Vimeo Vs Indie Game Developers

Streaming site Vimeo makes space for lots of different kinds of content. They’ve made a name for themselves as a cooler alternative to YouTube and you’ll find cool mini-documentaries, visionary music videos and intensely personal narratives.

However, one thing that become increasingly difficult to find has been anything related to video games. Specifically, indie video games. Vimeo’s long been the go-to space for heralded indie titles like Sword and Sworcery to tease viewers with glimpses of in-development games. Yet, indie devlopers are finding themselves running afoul of an edict that forbids video of gameplays for users at the Basic and Plus levels of membership. To have gameplay videos hosted, users must purchase the Pro level at a cost of $US199/year. That may not seem like a lot, but considering how many indie games get made by one- or two-person teams with no other source of income, it can be a big difference.

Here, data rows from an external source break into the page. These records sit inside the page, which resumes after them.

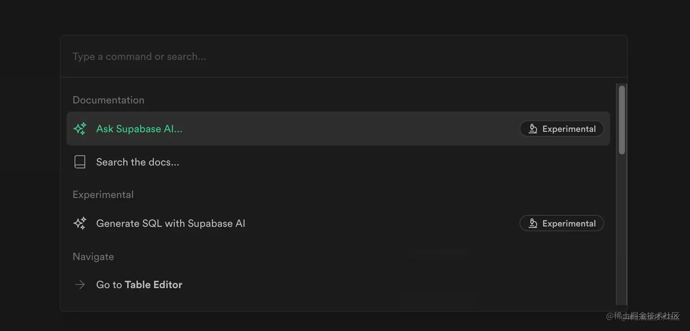
Task: Click the Experimental badge on Generate SQL row
Action: point(562,223)
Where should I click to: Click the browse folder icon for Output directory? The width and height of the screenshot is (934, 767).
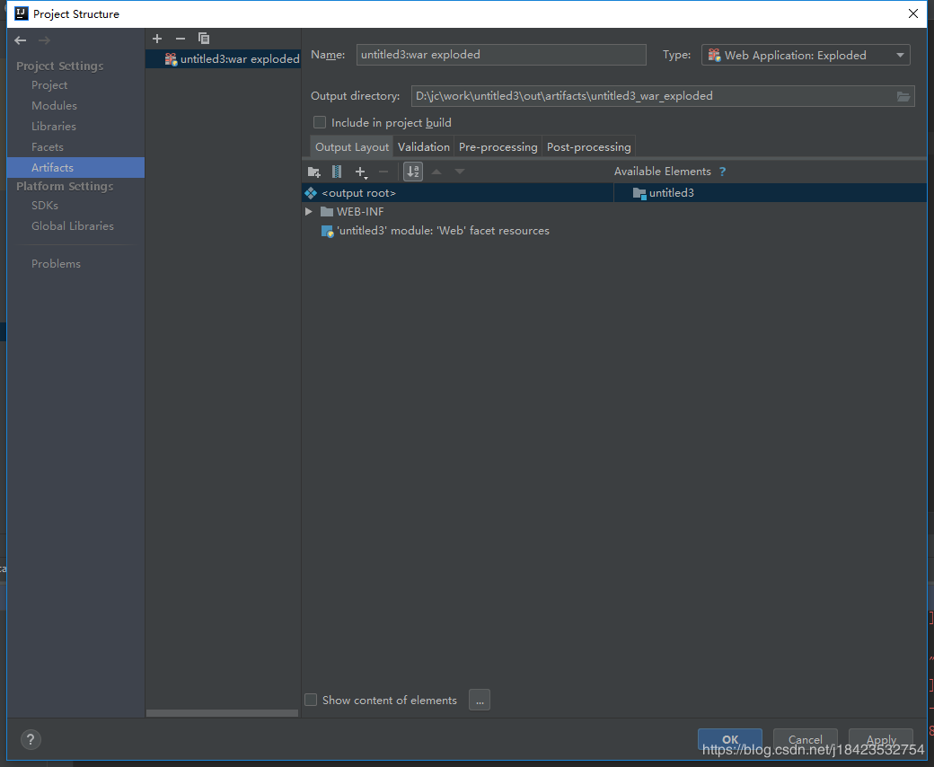pos(903,96)
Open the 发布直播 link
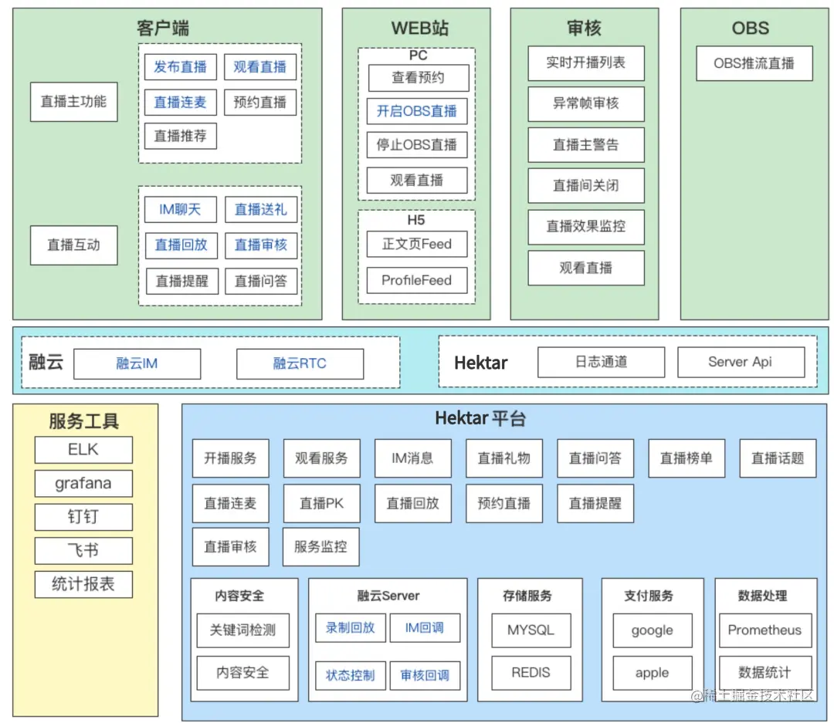This screenshot has width=834, height=723. [x=179, y=66]
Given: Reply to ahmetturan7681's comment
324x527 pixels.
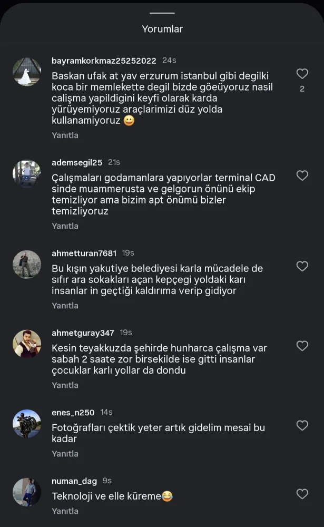Looking at the screenshot, I should pyautogui.click(x=65, y=306).
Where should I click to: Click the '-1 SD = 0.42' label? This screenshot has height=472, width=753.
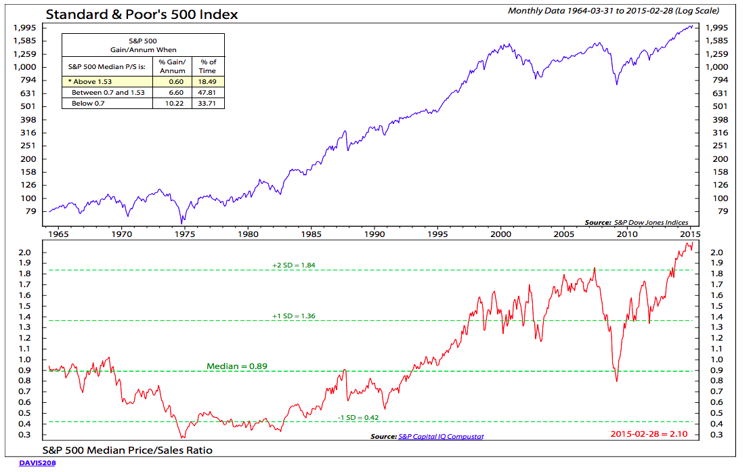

After he issued a flurry of tweets about the Vimeo policy earlier today, Kotaku reached out to Independent Games Festival chairman Brandon Boyer for his take on the situation. His editorial follows:

So, there’s a number of very maddening things about Vimeo’s policy. At a very basic, basic level, it’s a deliberate and prejudicial exclusion of an entire mode of creative and artistic expression that apparently doesn’t fit their very, very outmoded approach to culture. (B-but–they all look so young & hip & “positive & encouraging”!) This policy denies that branch of culture access to the supportive community of users who don’t at all share their prejudices.

Beyond that, though, it’s just the simple capriciousness and inconsistency of how they deign what’s acceptable and what’s not, either by ignorance or by choice. I obviously don’t want to list out by name the number of indie game developers that they’ve apparently overlooked or chosen to ignore because it doesn’t, what, feel as videogame-y as the rest? But, by taking a quick stroll through their staff picks, you can spot just how ridiculous their singling-out is.

If your content wants to take your aesthetic cues from game culture? Totally OK, so long as it’s not interactive or is cut to music, even if it’s a blatant IP violation. However, using the service to showcase the interactive work in games that you yourself have done will never be as valuable an asset to their creative community as taking a bunch of photos of yourself in PhotoBooth and putting them together in iMovie, set to someone else’s music or training a camera on a lip-syncing child because — well, apparently, just because video games.

Except, where do you draw that line? Dig through all of the interactive, generative digital art that’s being done by people like Flight404, even with specific console-related technology and you won’t find any complaints of people getting singled out for deletion. What exactly is the difference? That one has a goal? If 404’s Kinect work set up an AR basketball hoop that let you real-time track a virtual ball and kept a running scoreboard, well, that’s video games, right? That should surely be deleted?

But also: they have been known to reverse their policies when you complain loudly enough. You can have your account flagged so that your gameplay videos will no longer be removed by any new or overzealous admins, but in the meantime, if you’re people like Krystian Majewski or Alec Holowka, the only way you can continue to have access to their community is to pay them $US199 a year.

So let’s just state that again more clearly. If you are an artist of any stripe: if you dance, sing, draw, paint, cook, write, film, knit, even create motion graphics, generative art, creative code with the same exact digital tools used to make games — audiovisual representation of your work is welcome on vimeo.com at absolutely no charge. If, and only if, you extend that art a step further into something goal-oriented, digital art, or play, or however they shallowly and narrowly define “video games”, you are the only artists stopped at the gates and instead get shaken down for two hundred dollars a year to join their club, and even then that community still has no access to your content without their case-by-case approval.

That should not be OK with anyone involved in creative culture on any level.

Brandon Boyer is the chairman of the Independent Games Festival. He’s also preparing to launch Venus Patrol, a web destination dedicated to the search for beauty in the video game medium.